水中金黄色葡萄球菌测定涵盖的样品类型非常广泛，主要针对那些可能存在人体暴露风险或受环境污染影响的水体。不同类型的水质样品在采样要求、前处理方式以及风险评估标准上存在一定差异。为了确保检测结果的代表性和科学性，采样人员必须根据水源的实际状况和检测目的，选择合适的采样容器、采样体积及保存条件。

• 生活饮用水及水源水：包括集中式供水、出厂水、管网末梢水以及地下水、地表水等天然水源。这些水体直接关系到公众的饮水安全，若存在金黄色葡萄球菌，将带来极大的健康隐患。
• 泳池水及沐浴用水：由于此类水体直接与人体大面积皮肤接触，且环境中温度适宜、人员密集，极易因汗液、皮屑等引入金黄色葡萄球菌，是高频监测的重点样品。
• 医疗污水：医疗机构排放的废水中往往携带大量致病微生物，其中包含大量从患者体内排出的耐药性金黄色葡萄球菌（如MRSA），必须经过严格测定以指导消毒处理。
• 瓶（桶）装饮用纯净水及矿泉水：作为直接饮用的商品，国家及相关行业标准对其微生物指标有严格的零容忍或极低限量要求，是生产企业质量控制必检的项目。
• 二次供水：经过储存、加压后再供给用户的水箱及管网水，容易因水箱密封不严或清洗不及时导致细菌滋生。
• 工业冷却水及循环水：在工业生产中，水系统可能成为细菌滋生的温床，影响生产安全及工人健康。

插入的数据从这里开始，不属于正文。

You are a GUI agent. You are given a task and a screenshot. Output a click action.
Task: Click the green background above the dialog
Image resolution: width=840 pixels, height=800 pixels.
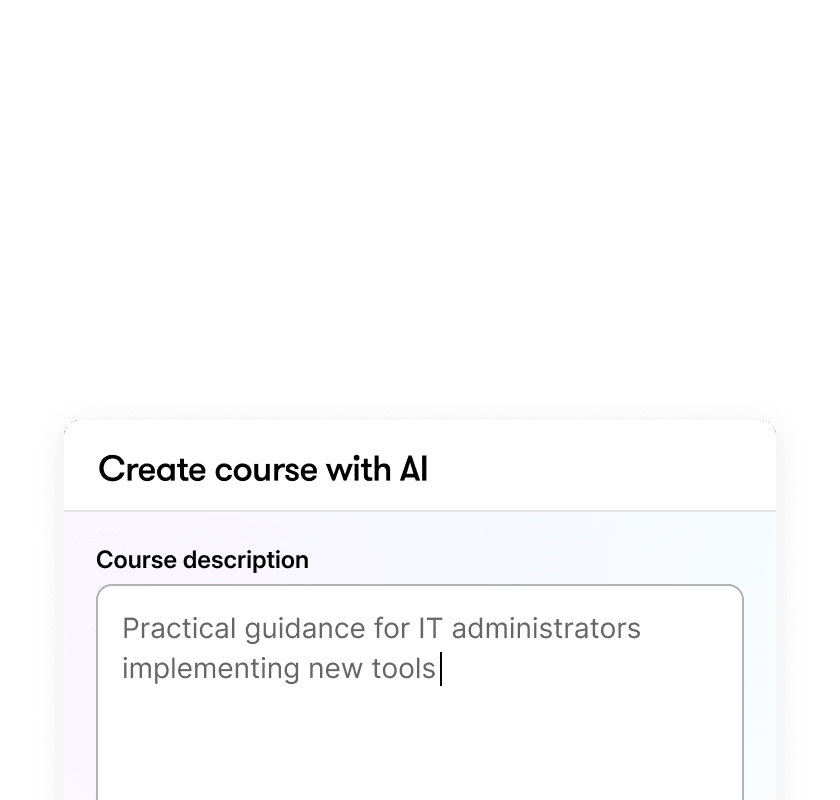(420, 200)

在样品采集过程中，必须使用经过严格灭菌处理的玻璃瓶或无毒塑料瓶。对于含有余氯等消毒剂的水样，必须在采样容器中加入适量的硫代硫酸钠溶液以中和残余的消毒剂，防止其在运输过程中继续杀灭水样中的细菌，从而导致检测结果出现假阴性。采集后，样品应在冷藏条件（通常为2℃~8℃）下避光保存，并尽快送达实验室进行检测分析，以确保微生物的原始存活状态不受破坏。

检测项目

水中金黄色葡萄球菌测定不仅包含单一菌种的检测，通常还涉及与该菌相关的多个微生物指标的评估。通过综合分析这些检测项目，能够全面、客观地反映水体的卫生学质量以及受致病菌污染的具体程度。实验室在进行检测时，会根据国家标准或行业规范，将这些项目细分为定性分析和定量分析两大类。

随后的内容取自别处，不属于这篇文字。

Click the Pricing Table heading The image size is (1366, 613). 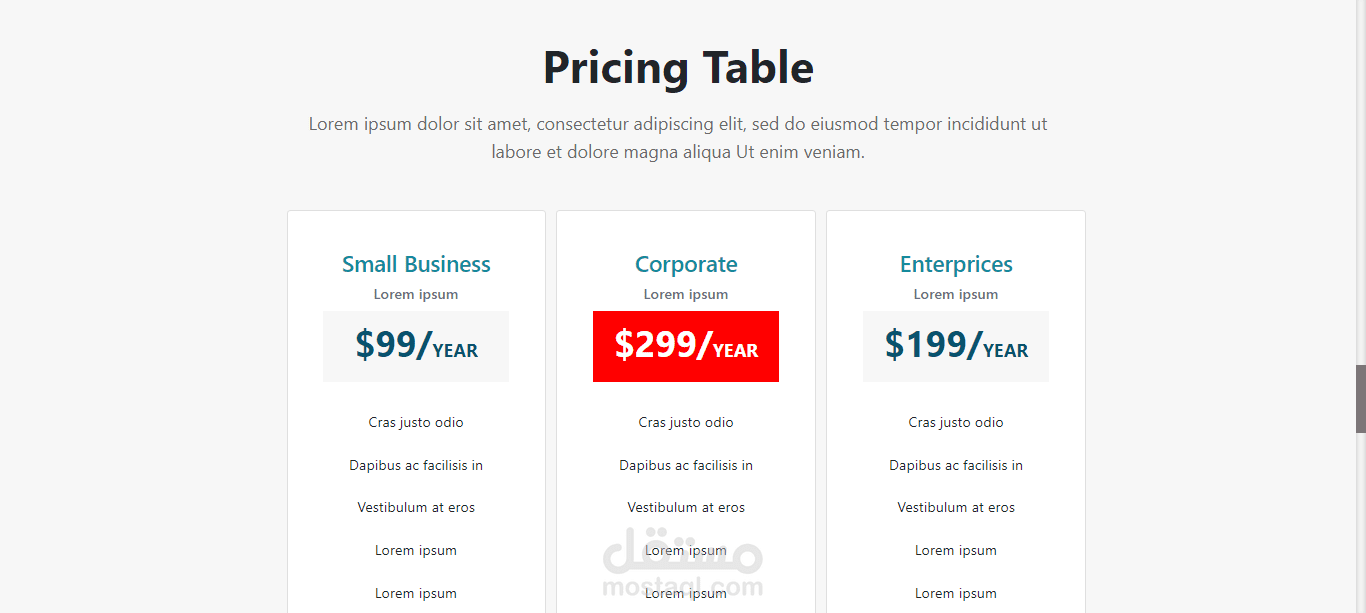coord(678,68)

• 金黄色葡萄球菌定性检测：主要用于判定特定体积（如100mL或250mL）的水样中是否存在金黄色葡萄球菌。这种检测常用于饮用水、包装饮用水等卫生要求极高的水质判定，结果通常报告为“检出”或“未检出”。
• 金黄色葡萄球菌定量检测（MPN法或CFU法）：通过对水样中的目标菌进行计数，得出每100mL或每毫升水样中金黄色葡萄球菌的具体数量。这对于评估污染严重程度、判断水体卫生状况具有重要意义，常用于游泳池水、医疗污水等监测。
• 血浆凝固酶试验：这是金黄色葡萄球菌最为关键的特征性生化鉴定项目。绝大多数致病性金黄色葡萄球菌能产生血浆凝固酶，使含有抗凝剂的兔血浆或人血浆发生凝固。阳性结果是确认金黄色葡萄球菌的“金标准”。
• 耐热核酸酶试验：致病性金黄色葡萄球菌通常产生耐热核酸酶，该酶能耐受100℃高温煮沸15分钟而不失活。此项检测常作为辅助确证试验，进一步证实菌株的致病性。
• 甘露醇发酵试验：金黄色葡萄球菌在厌氧条件下能发酵甘露醇产酸，使培养基中的指示剂（如酚红）由红变黄，这也是分离鉴定过程中的重要观察指标。
• 溶血特性观察：在血琼脂平板上，致病性金黄色葡萄球菌通常会产生明确的溶血圈（多为完全溶血的β-溶血），检测时需观察并记录其溶血表现。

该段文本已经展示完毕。